## TASK DETAILS
Tell how many lines in the data contain the string "agent", using a single number as the whole reply.

--- RECORD SET Enclosed Below ---

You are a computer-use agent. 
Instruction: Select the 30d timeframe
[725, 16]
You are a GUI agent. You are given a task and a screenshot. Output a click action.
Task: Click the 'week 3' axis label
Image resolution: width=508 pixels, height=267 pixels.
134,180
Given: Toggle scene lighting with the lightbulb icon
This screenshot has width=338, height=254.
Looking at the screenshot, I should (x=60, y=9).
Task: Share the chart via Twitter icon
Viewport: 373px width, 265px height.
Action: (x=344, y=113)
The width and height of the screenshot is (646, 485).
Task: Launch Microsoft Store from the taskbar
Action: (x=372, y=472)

--- End of Enclosed RECORD SET ---
--- RECORD SET Enclosed Below ---

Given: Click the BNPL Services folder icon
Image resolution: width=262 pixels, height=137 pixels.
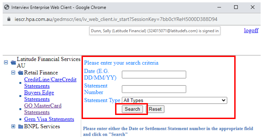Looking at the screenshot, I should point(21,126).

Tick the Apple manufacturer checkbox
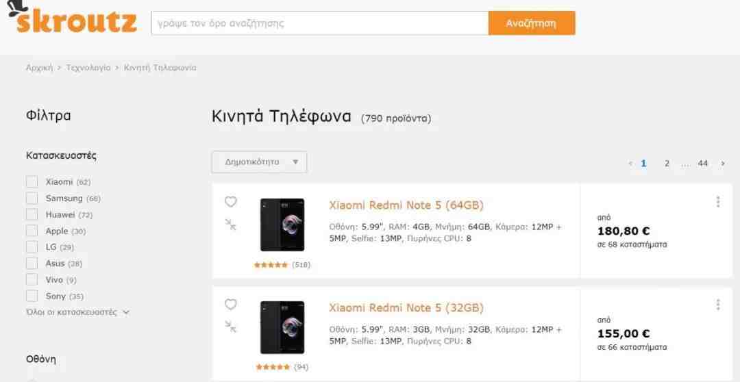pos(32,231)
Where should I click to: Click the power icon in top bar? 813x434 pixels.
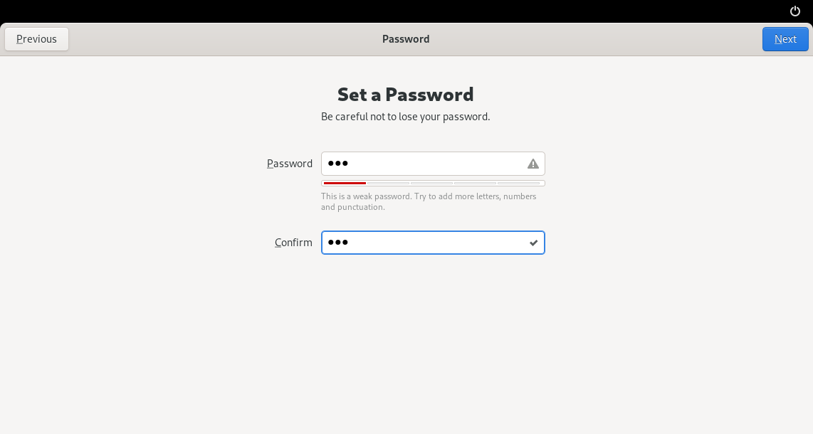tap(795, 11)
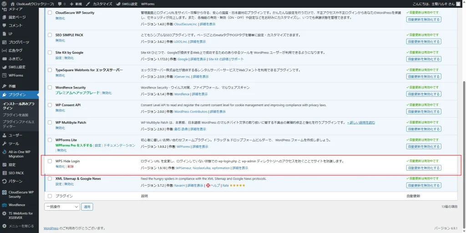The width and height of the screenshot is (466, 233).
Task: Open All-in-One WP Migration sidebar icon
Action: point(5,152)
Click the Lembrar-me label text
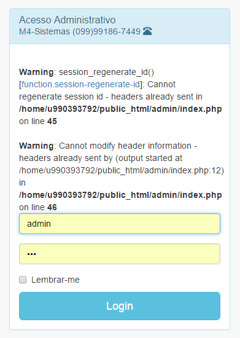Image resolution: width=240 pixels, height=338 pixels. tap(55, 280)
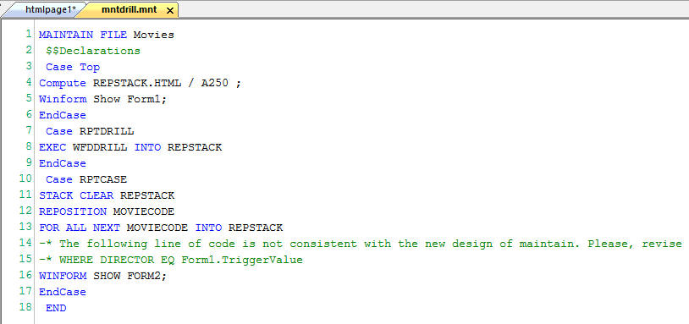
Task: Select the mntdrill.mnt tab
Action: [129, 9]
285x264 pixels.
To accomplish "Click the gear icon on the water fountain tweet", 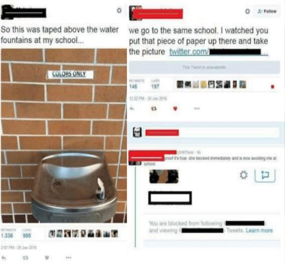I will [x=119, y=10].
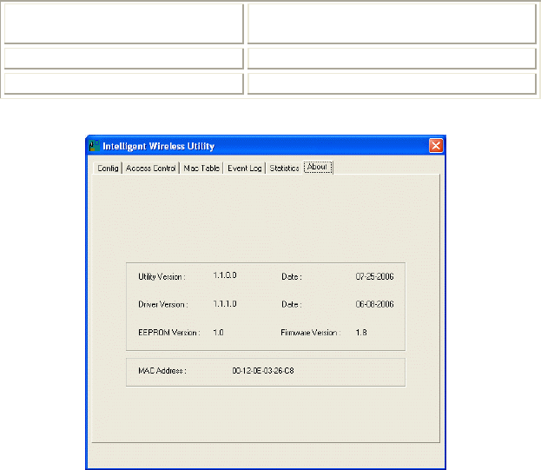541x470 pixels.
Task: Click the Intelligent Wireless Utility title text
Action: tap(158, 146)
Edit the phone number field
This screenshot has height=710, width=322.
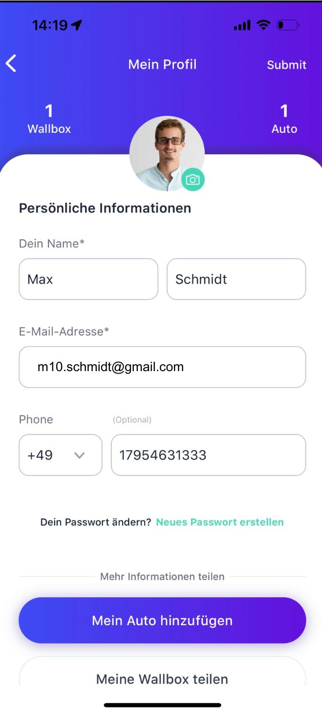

--- End of Enclosed RECORD SET ---
--- RECORD SET Enclosed Below ---

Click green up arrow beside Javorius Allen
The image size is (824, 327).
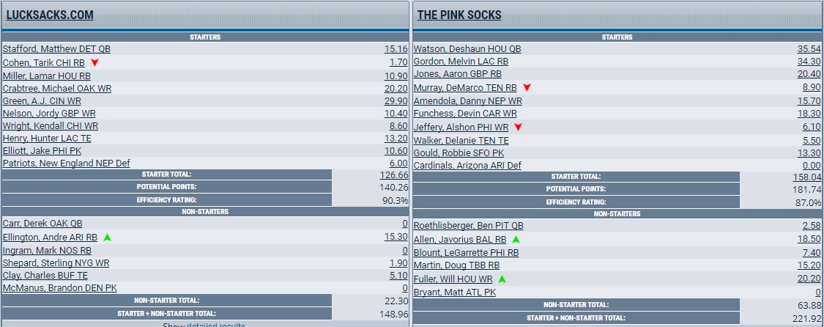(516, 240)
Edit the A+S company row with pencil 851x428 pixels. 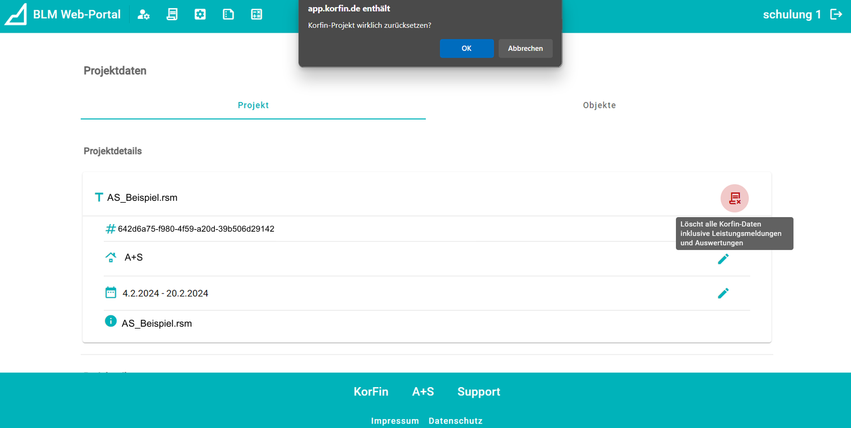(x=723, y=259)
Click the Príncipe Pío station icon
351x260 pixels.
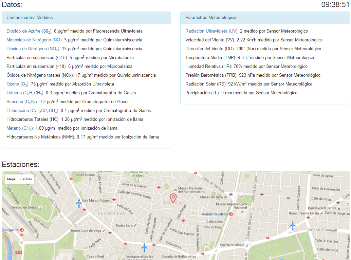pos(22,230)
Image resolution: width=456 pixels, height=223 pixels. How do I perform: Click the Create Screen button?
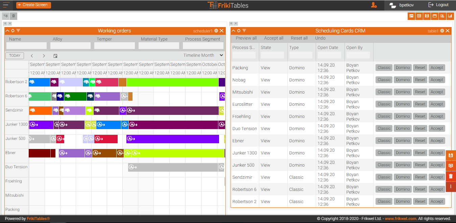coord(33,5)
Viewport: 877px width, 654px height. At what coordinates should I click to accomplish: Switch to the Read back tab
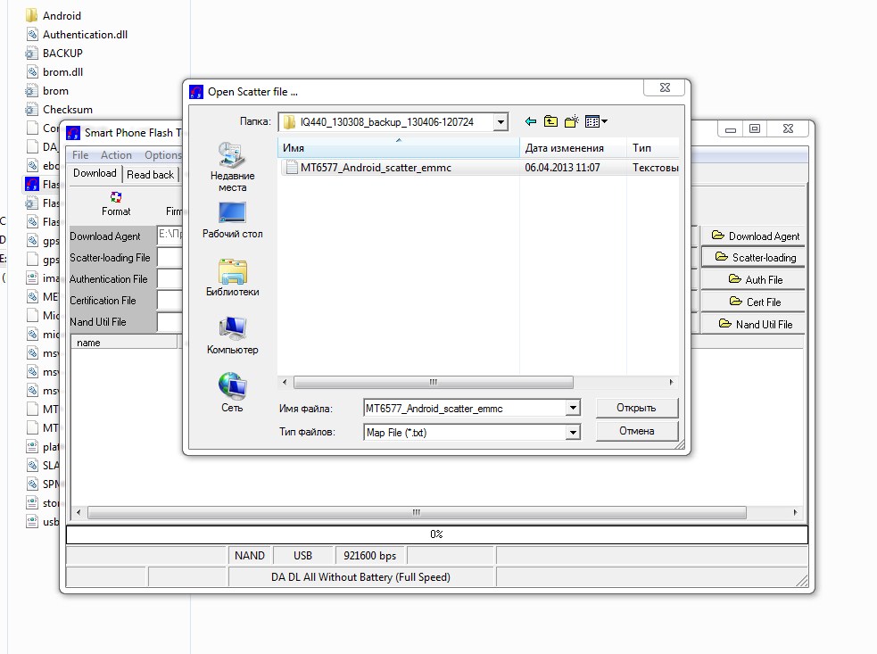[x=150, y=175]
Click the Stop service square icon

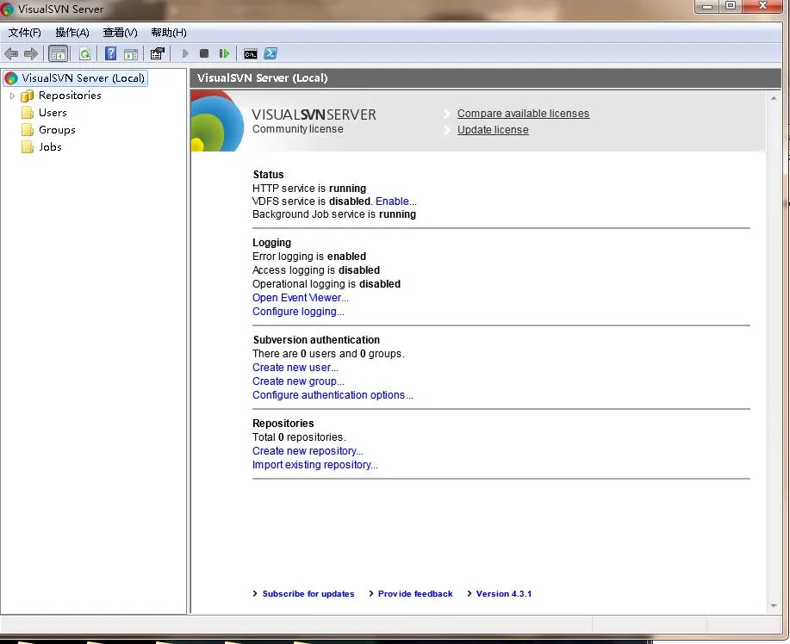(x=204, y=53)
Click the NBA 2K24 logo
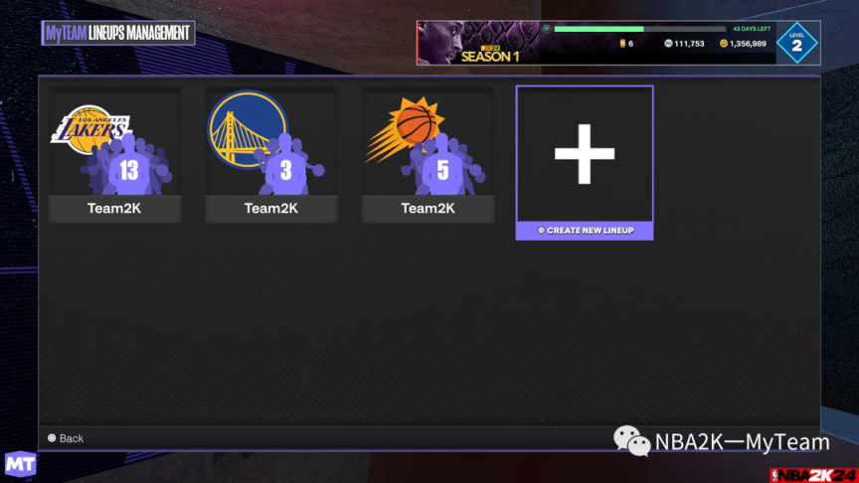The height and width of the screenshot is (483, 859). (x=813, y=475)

--- End of Enclosed RECORD SET ---

## RESULT FOR THIS TASK
2